**EXERCISE**
Please pick out every line in the entries below that contains the string "logo", and copy each of those lines in full.
— start —
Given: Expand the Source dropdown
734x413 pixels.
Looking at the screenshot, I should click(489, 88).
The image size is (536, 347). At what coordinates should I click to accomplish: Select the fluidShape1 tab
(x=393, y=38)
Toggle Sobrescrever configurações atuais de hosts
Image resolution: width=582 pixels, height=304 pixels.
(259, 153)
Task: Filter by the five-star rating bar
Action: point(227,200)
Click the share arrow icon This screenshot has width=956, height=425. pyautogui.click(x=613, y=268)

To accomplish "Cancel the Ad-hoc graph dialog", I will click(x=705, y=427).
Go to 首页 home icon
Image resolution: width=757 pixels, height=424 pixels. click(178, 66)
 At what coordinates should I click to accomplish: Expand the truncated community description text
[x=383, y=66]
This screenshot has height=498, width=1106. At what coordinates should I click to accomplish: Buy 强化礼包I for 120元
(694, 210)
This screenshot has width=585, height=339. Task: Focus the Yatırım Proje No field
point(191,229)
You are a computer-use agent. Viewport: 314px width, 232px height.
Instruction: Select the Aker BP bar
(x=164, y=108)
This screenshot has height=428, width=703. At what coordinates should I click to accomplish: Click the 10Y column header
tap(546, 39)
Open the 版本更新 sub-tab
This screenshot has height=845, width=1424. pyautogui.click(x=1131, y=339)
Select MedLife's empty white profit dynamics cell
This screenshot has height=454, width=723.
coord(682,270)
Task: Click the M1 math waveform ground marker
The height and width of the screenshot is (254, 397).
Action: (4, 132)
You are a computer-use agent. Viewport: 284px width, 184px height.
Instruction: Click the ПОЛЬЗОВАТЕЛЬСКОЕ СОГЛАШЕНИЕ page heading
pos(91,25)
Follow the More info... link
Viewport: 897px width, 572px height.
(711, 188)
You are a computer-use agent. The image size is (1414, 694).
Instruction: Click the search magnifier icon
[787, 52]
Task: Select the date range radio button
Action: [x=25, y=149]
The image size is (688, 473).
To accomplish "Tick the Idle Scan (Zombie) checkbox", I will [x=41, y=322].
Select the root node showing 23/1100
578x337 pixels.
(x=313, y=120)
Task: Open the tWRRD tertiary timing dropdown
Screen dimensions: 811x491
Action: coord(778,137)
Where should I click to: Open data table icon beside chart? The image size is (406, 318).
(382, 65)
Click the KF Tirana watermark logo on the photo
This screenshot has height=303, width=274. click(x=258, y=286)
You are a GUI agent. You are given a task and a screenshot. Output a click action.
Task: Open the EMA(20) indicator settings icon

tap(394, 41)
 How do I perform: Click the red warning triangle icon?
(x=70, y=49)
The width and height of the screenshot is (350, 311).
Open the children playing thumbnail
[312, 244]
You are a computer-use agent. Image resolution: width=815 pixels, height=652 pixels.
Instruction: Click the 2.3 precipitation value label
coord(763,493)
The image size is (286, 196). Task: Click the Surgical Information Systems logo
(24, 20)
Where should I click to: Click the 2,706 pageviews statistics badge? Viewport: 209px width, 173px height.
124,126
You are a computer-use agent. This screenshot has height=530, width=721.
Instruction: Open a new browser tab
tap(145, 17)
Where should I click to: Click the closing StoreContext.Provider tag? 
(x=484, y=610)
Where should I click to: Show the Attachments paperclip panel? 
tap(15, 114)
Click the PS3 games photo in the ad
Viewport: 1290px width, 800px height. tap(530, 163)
— end —
**FULL ANSWER**
Click the KF Tirana watermark logo on the photo
The image size is (286, 196). Task: Click the Surgical Information Systems logo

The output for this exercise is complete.